• Consigne:
Actualisez le passage de la critique sur Tarzan qui commence par « Le premier quart » et se termine par « empoignante de tendresse. », en y remplaçant « léopard » par « jaguar ».

### Extrait fourni

Tarzan
6.9
Tarzan

Long-métrage d'animation de Chris Buck et Kevin Lima (1999)

Ultime film de leur plus célèbre âge d'or, Tarzan vient achever dix années de reconstruction pour les studios d'animation Disney en adaptant à son tour le roman de Edgar Rice Burroughs après les multiples versions existantes qui se sont étalées sur tout le XXième siècle, au cinéma comme à la télévision. Et pour ne pas déroger à la règle, cette réalisation de Kevin Lima et de Chris Buck répète les contresens des dernières productions de la boîte, opposant le souhait d'aborder des histoires plus adultes et l'envie de les adoucir pour ne pas perdre la tranche d'âge principale.


Le premier quart d'heure de Tarzan est assez exemplaire en matière de présentation, dans la lignée des plus grands classiques de cette période faste. Two Worlds établit un effet miroir impactant autour de deux drames familiaux voués à se rejoindre, réussissant à nous apitoyer sur le sort de personnages tout récemment introduits et s'ouvrant sur une lutte pour la survie intense. L'arrivée dans la cabane résume avec brio en 3 plans l'attaque du léopard et la violence à laquelle nous avons échappé tandis que la découverte du bébé offre une rencontre empoignante de tendresse.


C'est l'intrusion d'un petit humain dans une troupe de gorilles qui nous conduit à l'un des plus beaux personnages maternels écrits par Disney. La mère adoptive jouée par Glenn Close, Kala, ne touche pas seulement par l'expressivité du dessin et ses interventions rassurantes mais bien par la décision qu'elle prend qui implique un sacrifice personnel aussi important que ce qu'elle gagnera en consolation. Assumer la responsabilité de l'orphelin revient à défaire son couple et l'harmonie qui y régnait, le film a l'intelligence de ne jamais le montrer trop explicitement et de laisser les deux gorilles séparés sur toute la durée, comme si tout amour entre eux était mort avec leur premier enfant.


Plus que rechercher sa vraie nature, Tarzan cherchera le respect d'une figure paternelle qui le renie, le rapport tendu qu'il aura avec le chef Kerchak sera un des plus intéressants à suivre car se départageant entre l'affection d'une mère et le futur feu pour Jane Porter. La partie où il n'est qu'un jeune garçon est malheureusement très ratée, s'enfouissant dans des pitreries ne servant qu'à inclure les sidekicks que sont Tantor et Terk, cette dernière étant insupportable à cause d'une Rosie O'Donnell horriblement gavante à entendre. Alors qu'il aurait été plus logique de voir les problèmes d'insertion de l'enfant et comment il doit se préparer aux dangers de la jungle. La transition faite par Son of Man remet heureusement le scénario sur le bon chemin.


Avec le retour de Sabor, Tarzan met en exergue un de ses attributs de poids, l'étourdissante alliance entre animation traditionnelle et numérique, dûe au logiciel ultramoderne Deep Canvas qui crée des décors en trois dimensions proches de la peinture. Lima et Buck ne sont pas les plus chevronnés du milieu mais font des prodiges avec ce nouveau système, pouvant étirer les scènes d'action sans obstacle et promener leur caméra où ils veulent. Jamais encore dans un film Disney l'action n'avait été aussi longue, frontale et endiablée, les personnages disposent d'une immense liberté de mouvement qui rend les affrontements et les poursuites frénétiques. Celui en bénéficiant le plus étant bien sûr l'homme-singe dont les déplacements et la démarche, très originaux, sont fabuleusement supervisés par Glen Keane.

######
### Entrées présentées

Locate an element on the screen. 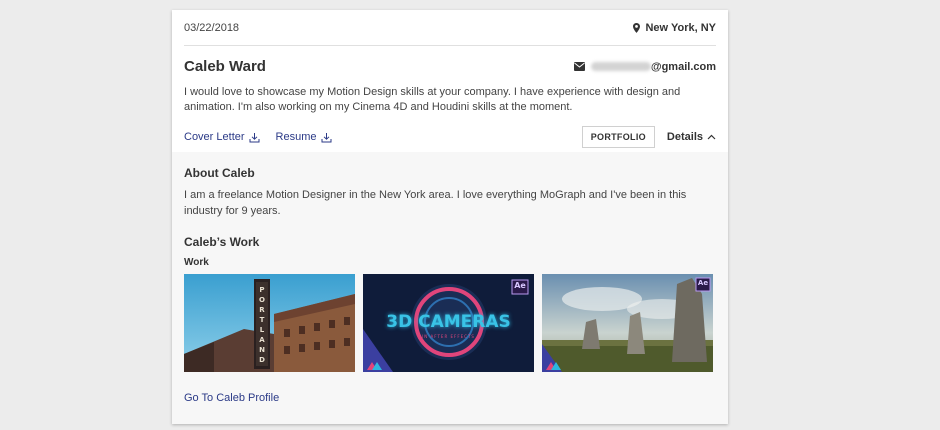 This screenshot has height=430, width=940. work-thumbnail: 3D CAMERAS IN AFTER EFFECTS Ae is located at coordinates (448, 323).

######
### Entrées présentées

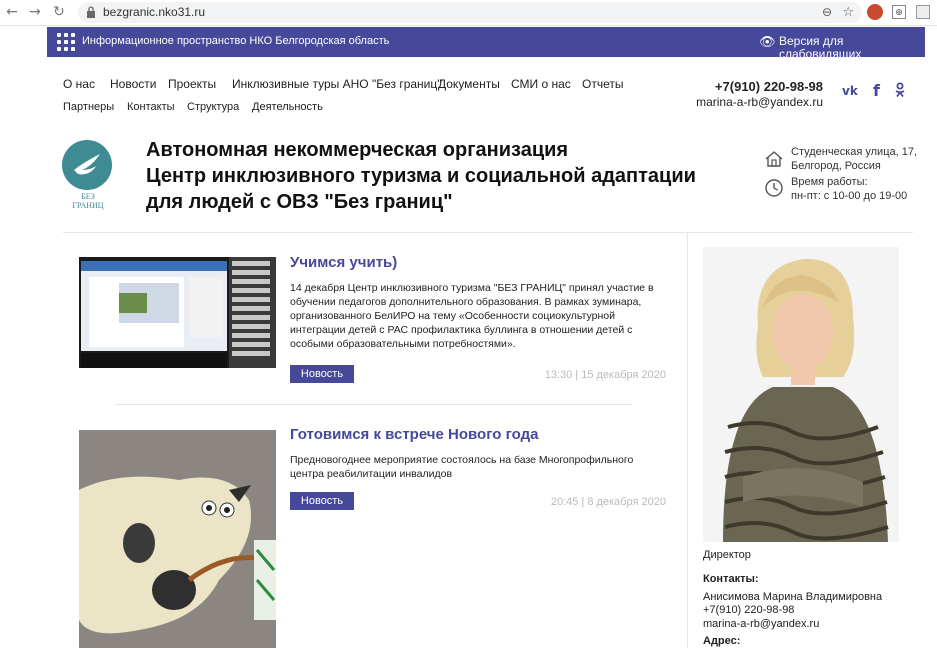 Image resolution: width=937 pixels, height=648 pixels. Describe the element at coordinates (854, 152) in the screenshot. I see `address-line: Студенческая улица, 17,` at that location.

######

• Corrigé:
Le premier quart d'heure de Tarzan est assez exemplaire en matière de présentation, dans la lignée des plus grands classiques de cette période faste. Two Worlds établit un effet miroir impactant autour de deux drames familiaux voués à se rejoindre, réussissant à nous apitoyer sur le sort de personnages tout récemment introduits et s'ouvrant sur une lutte pour la survie intense. L'arrivée dans la cabane résume avec brio en 3 plans l'attaque du jaguar et la violence à laquelle nous avons échappé tandis que la découverte du bébé offre une rencontre empoignante de tendresse.